Alteration of the cytosolic-mitochondrial distribution of high-energy phosphates during global myocardial ischemia may contribute to early contractile failure.

Depending on its duration, temporary myocardial ischemia leads to a disturbance of myocardial function before irreversible cellular necrosis is developed. Mechanical, electrical, and metabolic disturbances were suggested to be possible mechanisms accounting for the altered mechanical performance in ischemic hearts. To further investigate the alteration of myocardial energy metabolism on the subcellular level, we determined, by means of nonaqueous fractionation, the cytosolic-mitochondrial distribution of high-energy phosphates and other metabolites (ATP, ADP, phosphocreatine, creatine, and inorganic phosphate) in ischemic (zero-flow) guinea pig hearts after isolated perfused working heart preparation.

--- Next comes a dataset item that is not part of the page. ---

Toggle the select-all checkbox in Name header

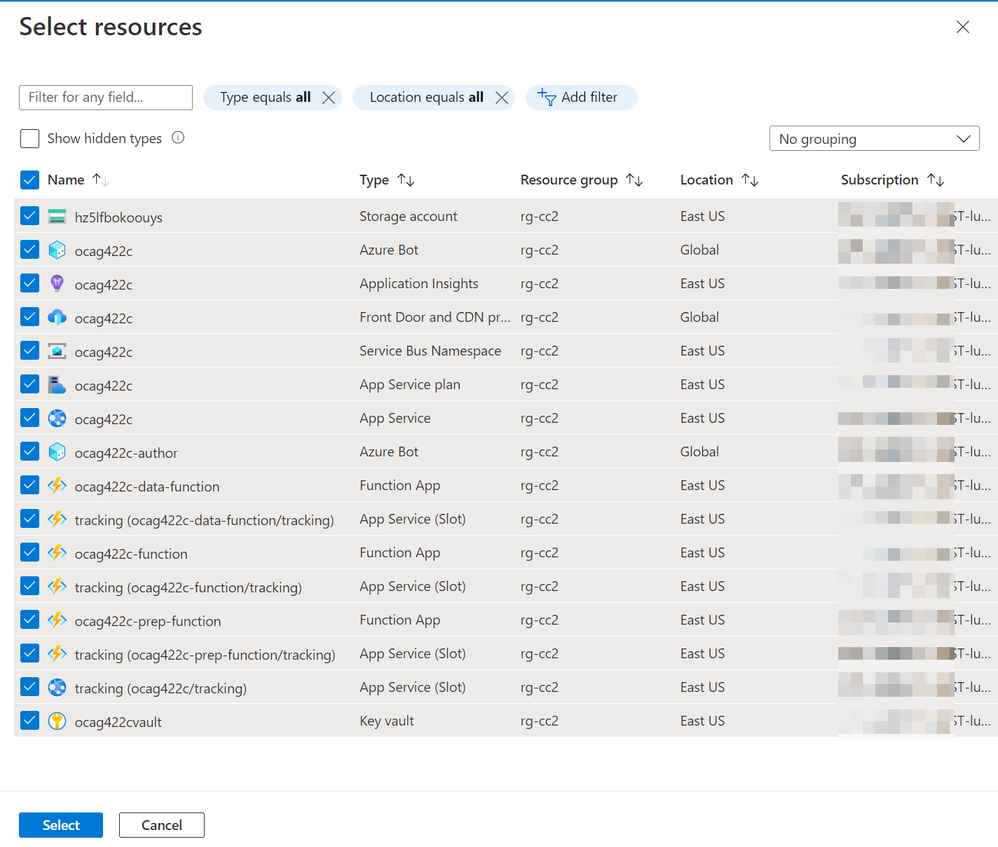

Additional experiments using 31P nuclear magnetic resonance spectroscopy were performed to determine pHi and [Mg2+]i changes during global ischemia. The total ATP content of myocardial tissue dropped only slowly to 76% of control ATP at 10 minutes and to 51% at 30 minutes and reached almost zero at 60 minutes of ischemia. However, striking differences were observed on the subcellular level: While cytosolic phosphocreatine was almost completely consumed after 3 minutes of ischemia (from 19.1 +/- 1.6 to 3.3 +/- 0.5 mmol/L), ATP concentration in the cytosol decreased within 30 minutes from 8.4 +/- 0.6 to only 5.4 +/- 0.9 mmol/L. Mitochondrial ATP was rapidly and linearly reduced to 60% after 5 minutes of ischemia and was nearly unmeasurable after a further 20 minutes. Thus, in contrast to the breakdown of phosphocreatine in cytosol, the only slight alteration of cytosolic ATP reveals a reduction in cytosolic ATP utilization. Moreover, the unaffected cytosolic-mitochondrial difference in the phosphorylation potential of ATP demonstrates the intact function of the ADP/ATP carrier during early ischemia. These results might indicate a disturbance of the functional coupling between carrier and phosphocreatine kinase (phosphocreatine shuttle), which could be of importance for the early contractile failure in myocardial ischemia.